Exercise brief – Pictures do not belong in the copy. Write out exactly the lines from the one containing "Screen dimensions: 1404x764" through the end of the data.

Data provided –
· · ·
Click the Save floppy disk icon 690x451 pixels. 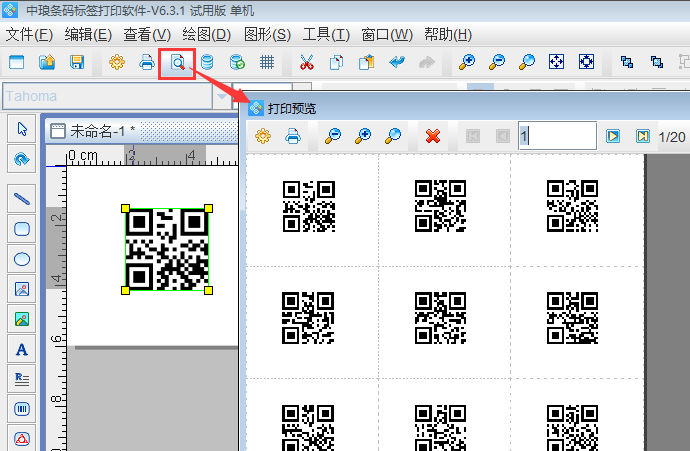point(77,62)
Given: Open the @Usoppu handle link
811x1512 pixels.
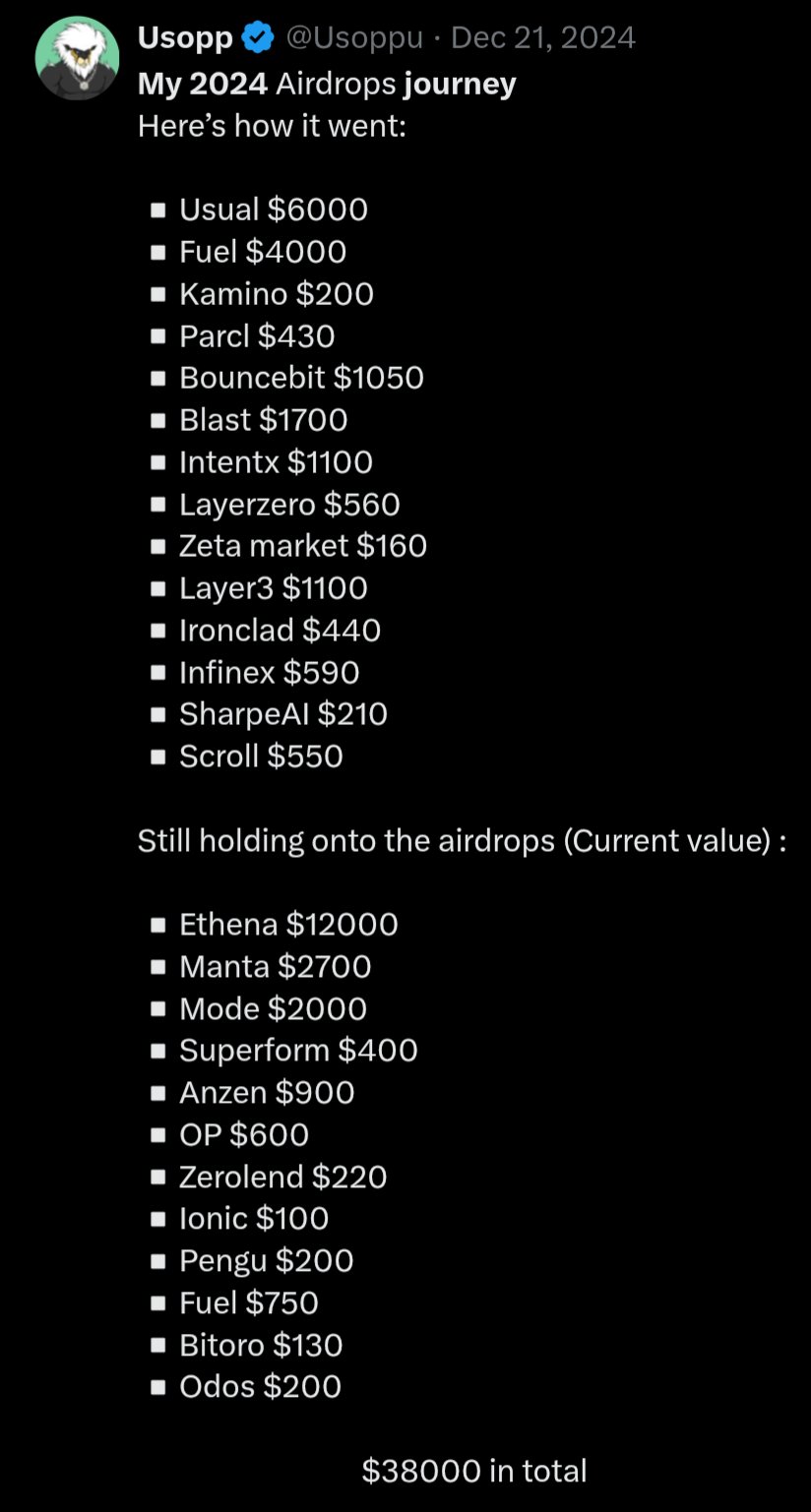Looking at the screenshot, I should [x=354, y=38].
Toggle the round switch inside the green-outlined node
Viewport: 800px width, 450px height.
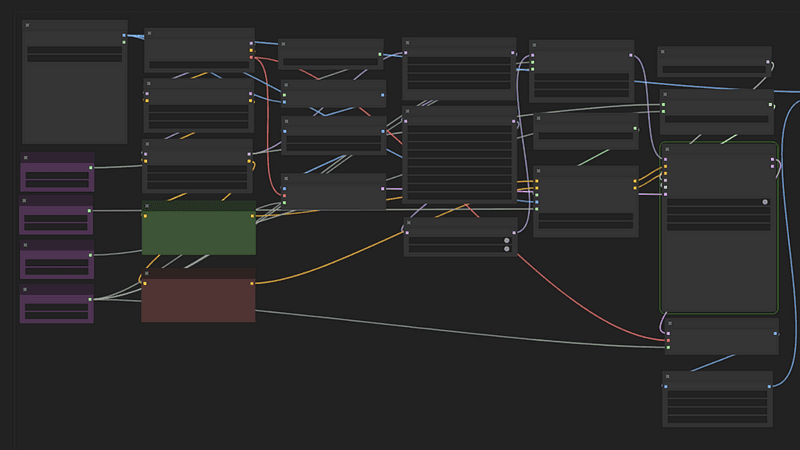765,202
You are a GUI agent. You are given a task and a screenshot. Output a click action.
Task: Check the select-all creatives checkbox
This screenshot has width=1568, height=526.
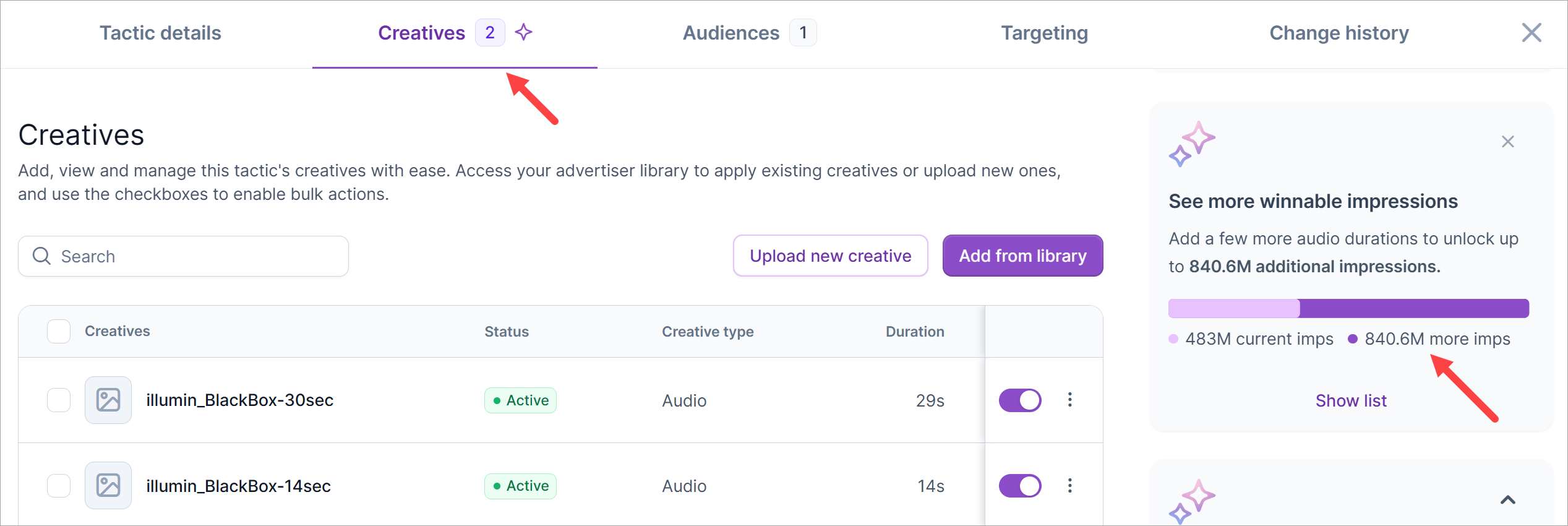[x=59, y=332]
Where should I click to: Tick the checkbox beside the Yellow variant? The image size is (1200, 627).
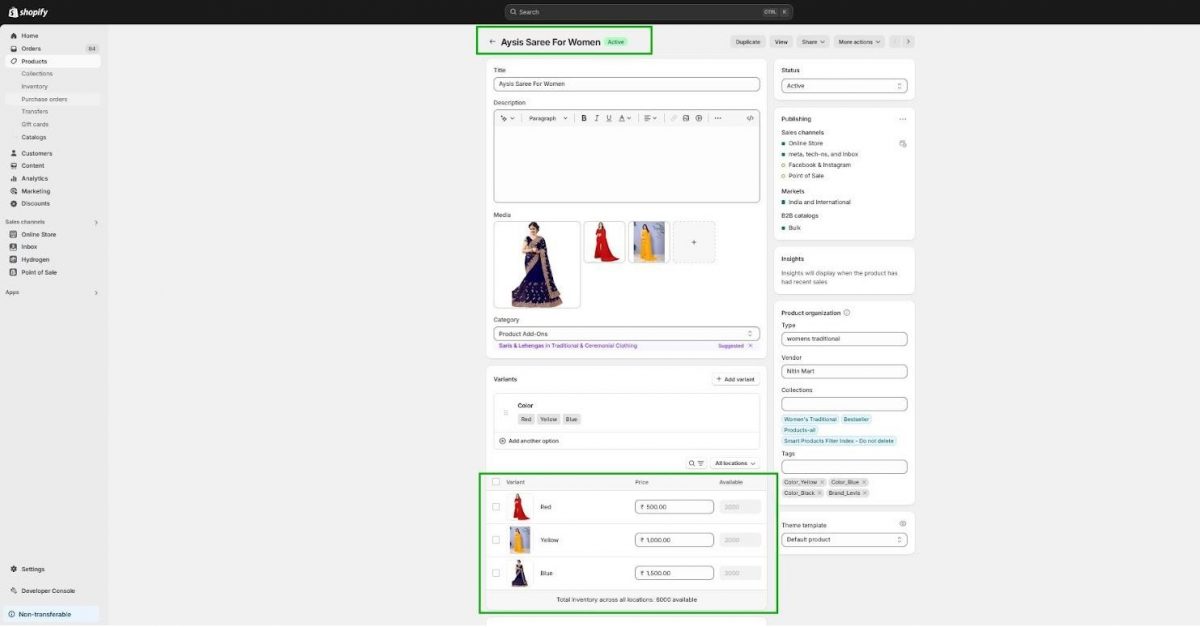coord(496,540)
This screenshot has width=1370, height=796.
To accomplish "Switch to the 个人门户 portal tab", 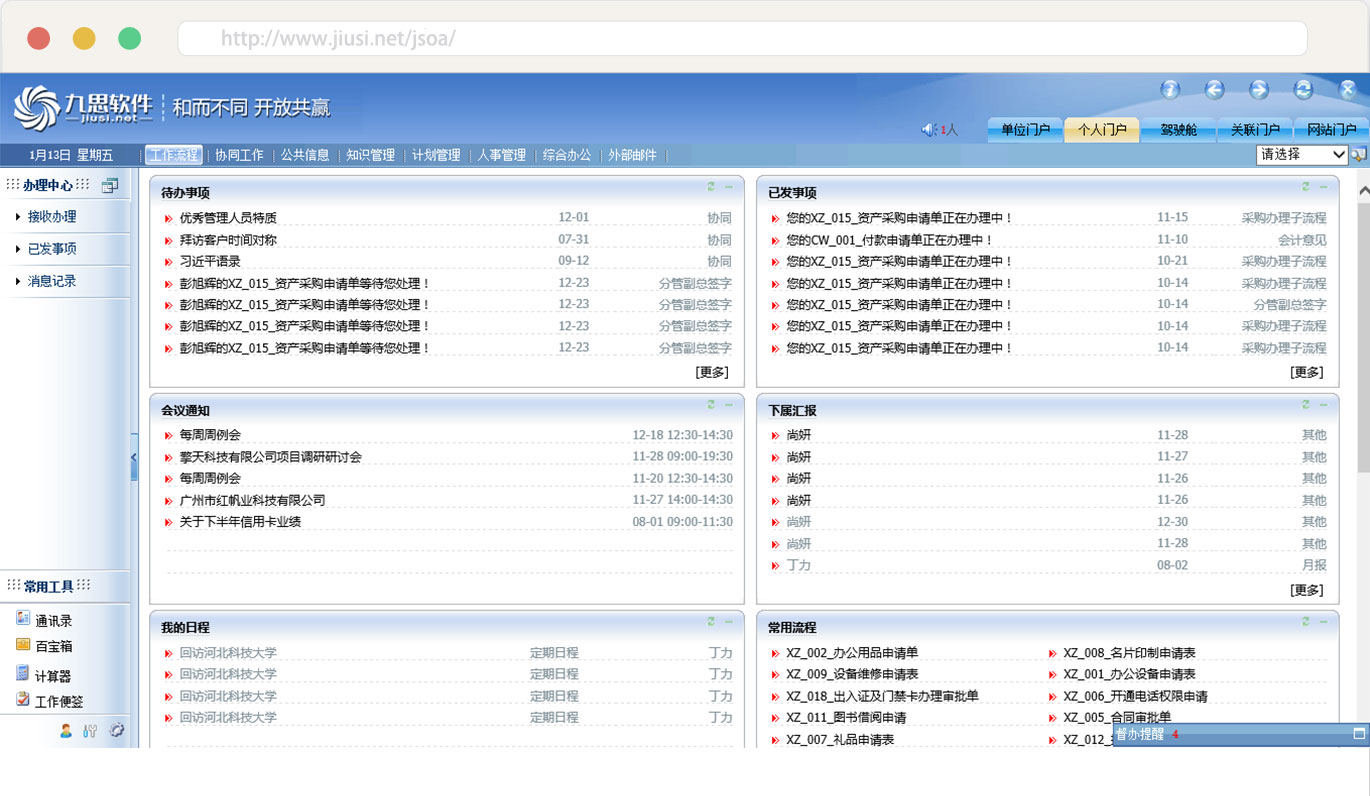I will (1101, 130).
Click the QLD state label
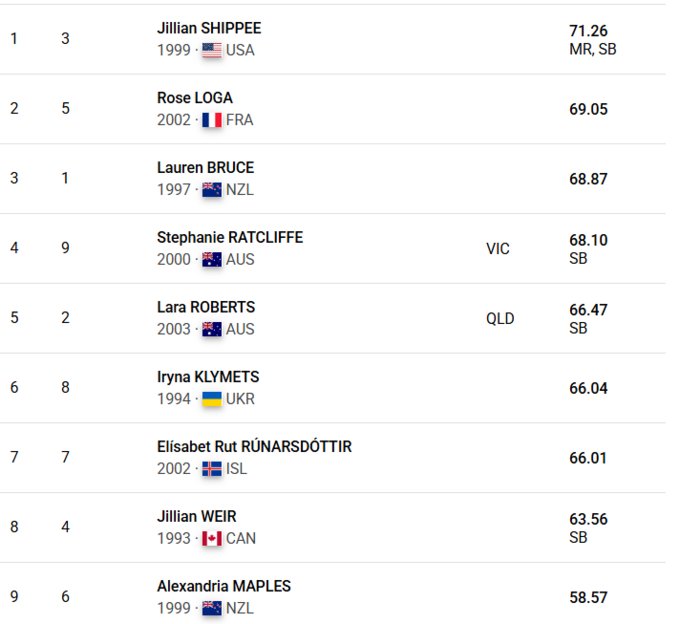 pos(500,319)
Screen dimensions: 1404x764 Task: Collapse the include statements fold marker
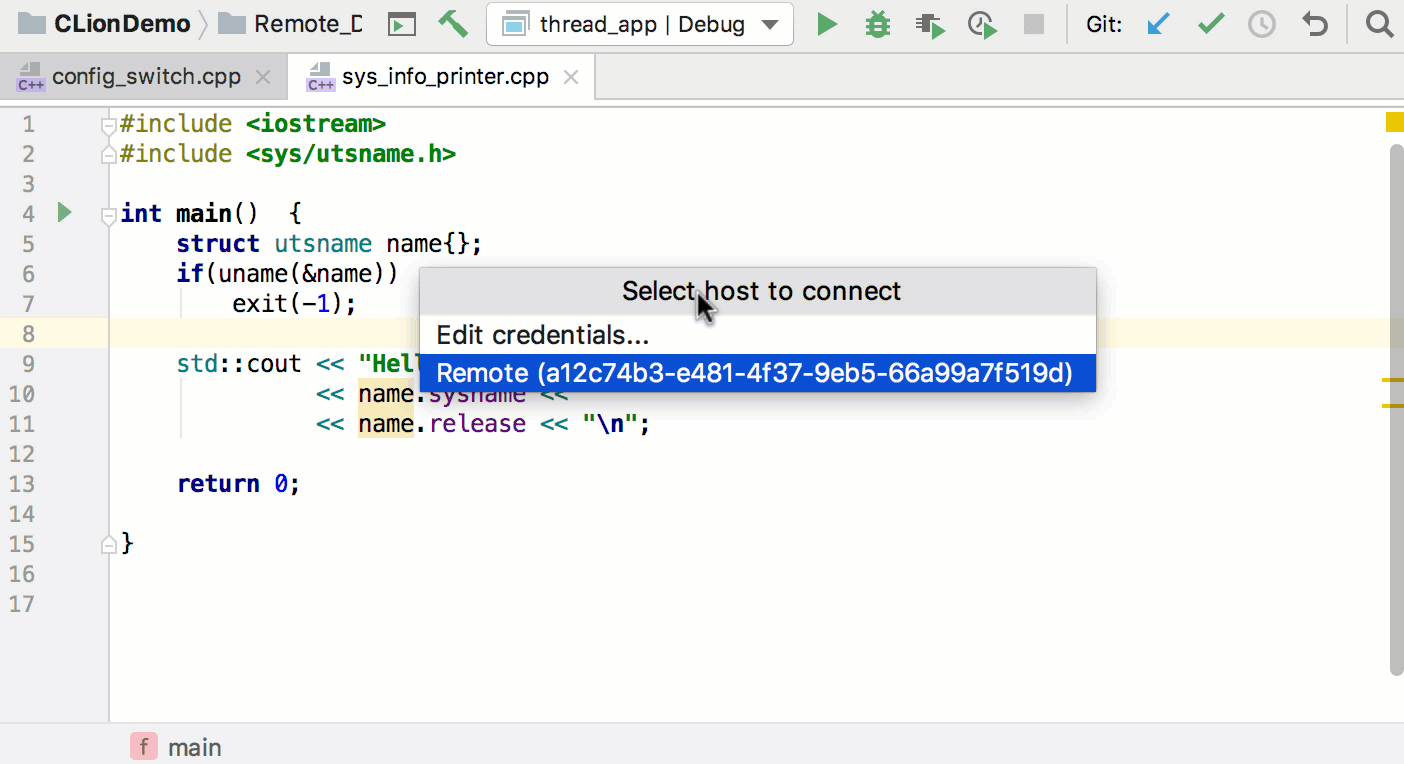[107, 125]
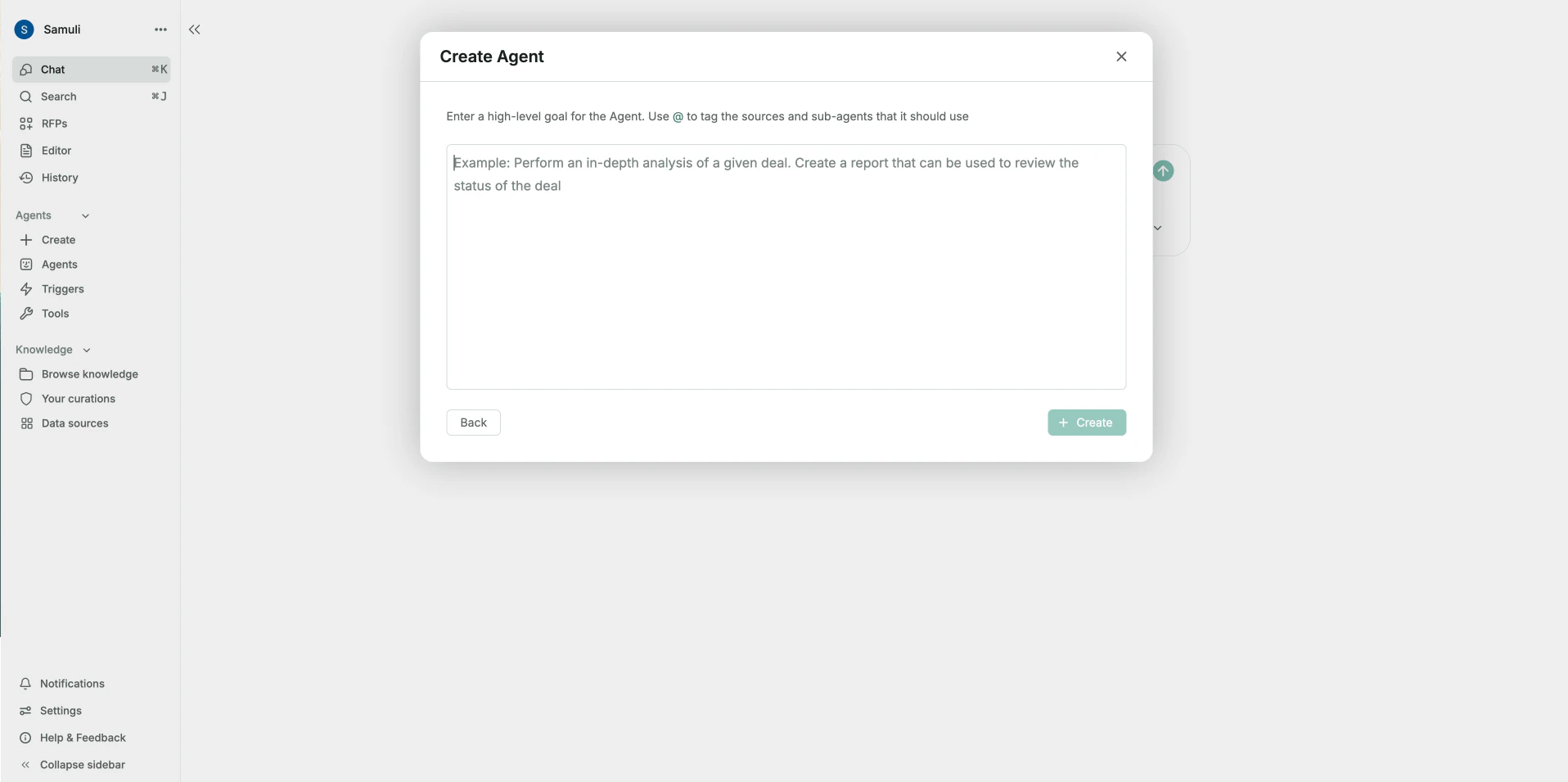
· · ·
Task result –
Screen dimensions: 1404x764 Task: Collapse the include statements fold marker
[107, 125]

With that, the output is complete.